Bill Lynch: This isn't the first time Sonoma's opposed a flood project

First Street West not the first flood-project opposed by residents|

Recently, the Sonoma County Water Agency withdrew its proposal to spend $3.8 million for a flood-control project for the upper portions First Street West from the Veterans Memorial Building down to the Plaza, citing opposition from some local veterans who objected to the parts of that project that would involve parts of the Sonoma Veterans Memorial Building parking area.

I know very little about that proposal, but it reminded me of the time more than 40 years ago when another group of Sonoma Valley residents objected to, and eventually stopped, an $11.5 million Army Corps of Engineers flood control project proposed for Sonoma Creek.

The funds for that project were to come from the federal government as the result of a study of the Schellville area near Sonoma Creek just before the start of World War II. That area is a flood plain, but had been farmed for decades because dredging and dike building in the early 20th century had confined Sonoma Creek to keep it from flooding the plains around it.

When the dredging and levee maintenance got too expensive and was stopped, the creek began to revert to its annual and natural way of overflowing into the surrounding land, which is nearly at sea level.

Several landowners who farmed in the Sonoma Creek floodplain complained about annual winter flooding. After WWII, the study was revived and eventually made it onto the Army Corps of Engineers projects list and it got funding authorization from Congress.

Finally, in the late 1960s, as the Corps was beginning to plan the actual project, some local residents became concerned about the environmental impact and cost.

The Corps’ usual flood control methods then included turning a natural, meandering creek into a straight, concrete-lined “trapezoidal” channel with banks of rip-rap (large rocks) and enclosed in a chain-link fence. At one point, this large drainage ditch approach was envisioned for Sonoma Creek all the way upstream to Boyes Boulevard. It was not a pretty picture.

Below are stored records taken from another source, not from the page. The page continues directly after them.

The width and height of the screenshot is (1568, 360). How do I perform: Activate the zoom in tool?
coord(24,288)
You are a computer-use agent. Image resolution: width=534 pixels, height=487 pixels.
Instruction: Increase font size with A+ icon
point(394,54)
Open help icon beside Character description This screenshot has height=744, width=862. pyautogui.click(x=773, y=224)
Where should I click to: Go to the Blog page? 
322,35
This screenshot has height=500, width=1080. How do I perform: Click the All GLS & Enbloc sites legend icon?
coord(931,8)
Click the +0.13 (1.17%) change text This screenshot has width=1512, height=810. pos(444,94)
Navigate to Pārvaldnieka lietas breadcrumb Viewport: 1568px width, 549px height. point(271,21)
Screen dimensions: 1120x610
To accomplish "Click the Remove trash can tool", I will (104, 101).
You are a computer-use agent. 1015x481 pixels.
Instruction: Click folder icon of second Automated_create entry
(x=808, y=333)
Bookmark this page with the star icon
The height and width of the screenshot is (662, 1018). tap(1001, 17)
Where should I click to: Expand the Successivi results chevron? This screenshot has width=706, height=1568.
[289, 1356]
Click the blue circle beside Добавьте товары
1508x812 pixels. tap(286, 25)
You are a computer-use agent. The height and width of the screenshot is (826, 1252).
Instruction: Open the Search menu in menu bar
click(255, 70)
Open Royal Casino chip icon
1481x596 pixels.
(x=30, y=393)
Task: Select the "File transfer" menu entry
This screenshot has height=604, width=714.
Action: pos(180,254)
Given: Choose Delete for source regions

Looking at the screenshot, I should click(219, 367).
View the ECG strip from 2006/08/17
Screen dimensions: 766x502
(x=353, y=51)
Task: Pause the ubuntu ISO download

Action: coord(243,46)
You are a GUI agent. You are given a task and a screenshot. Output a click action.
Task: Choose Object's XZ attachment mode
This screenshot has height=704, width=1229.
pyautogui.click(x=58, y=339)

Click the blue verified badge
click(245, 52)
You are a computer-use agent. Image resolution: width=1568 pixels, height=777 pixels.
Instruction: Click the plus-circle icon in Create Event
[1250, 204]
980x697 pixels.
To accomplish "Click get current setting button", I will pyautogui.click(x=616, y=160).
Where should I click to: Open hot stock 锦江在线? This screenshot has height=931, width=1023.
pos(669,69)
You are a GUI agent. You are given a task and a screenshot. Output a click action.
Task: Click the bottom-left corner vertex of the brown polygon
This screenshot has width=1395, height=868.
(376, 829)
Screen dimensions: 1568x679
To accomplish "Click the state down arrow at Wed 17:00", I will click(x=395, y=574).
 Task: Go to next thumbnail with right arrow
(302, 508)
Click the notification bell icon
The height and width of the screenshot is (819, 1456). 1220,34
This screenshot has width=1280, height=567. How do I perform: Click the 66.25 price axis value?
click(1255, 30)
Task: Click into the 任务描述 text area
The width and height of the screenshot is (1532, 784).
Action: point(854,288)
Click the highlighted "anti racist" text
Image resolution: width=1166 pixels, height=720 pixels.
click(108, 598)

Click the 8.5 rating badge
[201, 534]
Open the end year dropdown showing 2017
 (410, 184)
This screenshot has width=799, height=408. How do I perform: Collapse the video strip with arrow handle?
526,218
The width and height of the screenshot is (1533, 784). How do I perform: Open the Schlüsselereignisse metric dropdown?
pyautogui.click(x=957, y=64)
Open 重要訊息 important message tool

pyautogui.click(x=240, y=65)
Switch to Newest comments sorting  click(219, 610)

The $11.5 million construction cost plus the annual maintenance costs were also questioned, with one local resident, prominent wineman August Sebastiani, pointing out that the flooded land in Schellville could be purchased for $1 million.

In fact, buying the land and letting it flood naturally was one of the solutions proposed by the groups opposing the project.

A local citizens study committee was appointed by then supervisor Ignazio Vella. The discussions dragged on into 1972.

After months of study and many public meetings and a separate study by a group from the University of California, the Corps saw that its original project was not going to earn popular support. Our local congressman, Don Clausen, also could feel which way the winds were blowing.

The local committee recommended more environmentally friendly solutions; the Corps took it under study. The original flood control project was canceled. The issue sort of faded away.

Today, some of that land is now public and allowed to flood. The intersection of Highway 12 and Highway 121 at Schellville still floods in some winter storms. With global warming and sea level rising perhaps Schellville will become a bayside community.